**DIRECTIONS**
Below this line is a set of entries; quote exactly the lines from the line that contains "Task: Expand the 监视 tree node" to the line that contains "This screenshot has width=193, height=143.", both lines included.

**WORKING DATA**
....

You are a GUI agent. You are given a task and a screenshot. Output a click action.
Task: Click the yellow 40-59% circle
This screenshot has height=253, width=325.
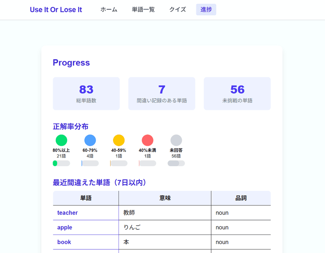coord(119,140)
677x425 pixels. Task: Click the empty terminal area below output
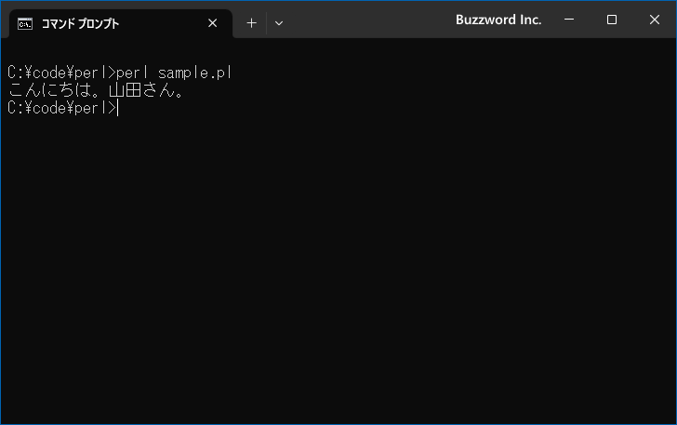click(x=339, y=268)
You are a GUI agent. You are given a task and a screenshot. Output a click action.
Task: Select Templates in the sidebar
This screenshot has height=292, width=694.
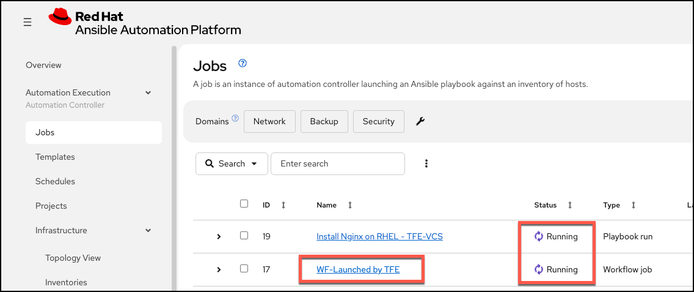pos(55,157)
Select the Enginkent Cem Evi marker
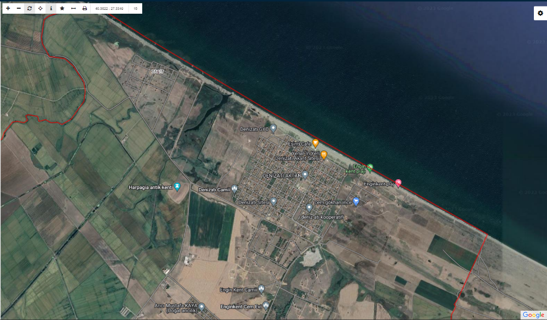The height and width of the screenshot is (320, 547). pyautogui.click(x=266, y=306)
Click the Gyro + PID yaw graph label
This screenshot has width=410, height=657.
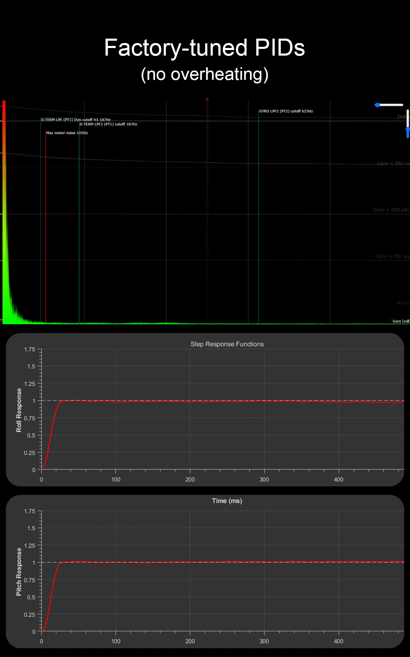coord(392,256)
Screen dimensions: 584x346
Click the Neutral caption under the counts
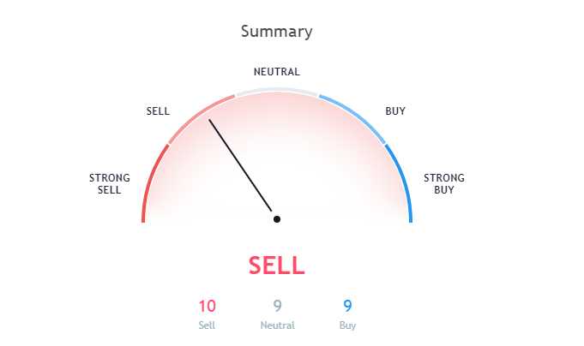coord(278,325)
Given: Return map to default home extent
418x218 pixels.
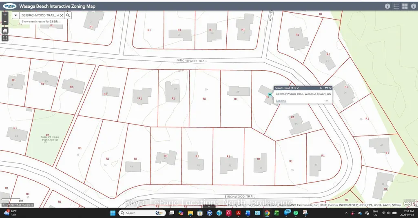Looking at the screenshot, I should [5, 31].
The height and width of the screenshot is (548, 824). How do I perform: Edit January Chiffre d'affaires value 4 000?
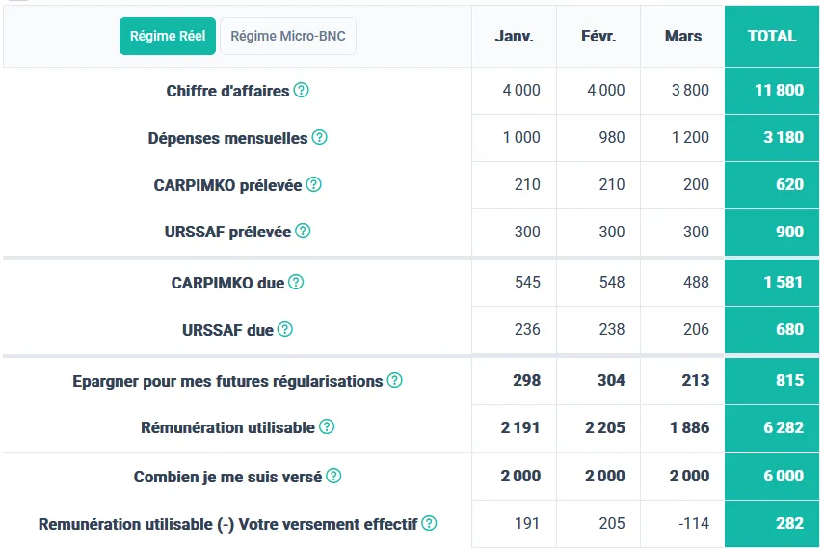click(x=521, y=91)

....

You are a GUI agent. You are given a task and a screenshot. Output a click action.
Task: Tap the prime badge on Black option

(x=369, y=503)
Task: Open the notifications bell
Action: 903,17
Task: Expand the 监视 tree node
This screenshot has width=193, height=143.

....

**RESPONSE BELOW**
Task: Expand the 监视 tree node
This screenshot has width=193, height=143.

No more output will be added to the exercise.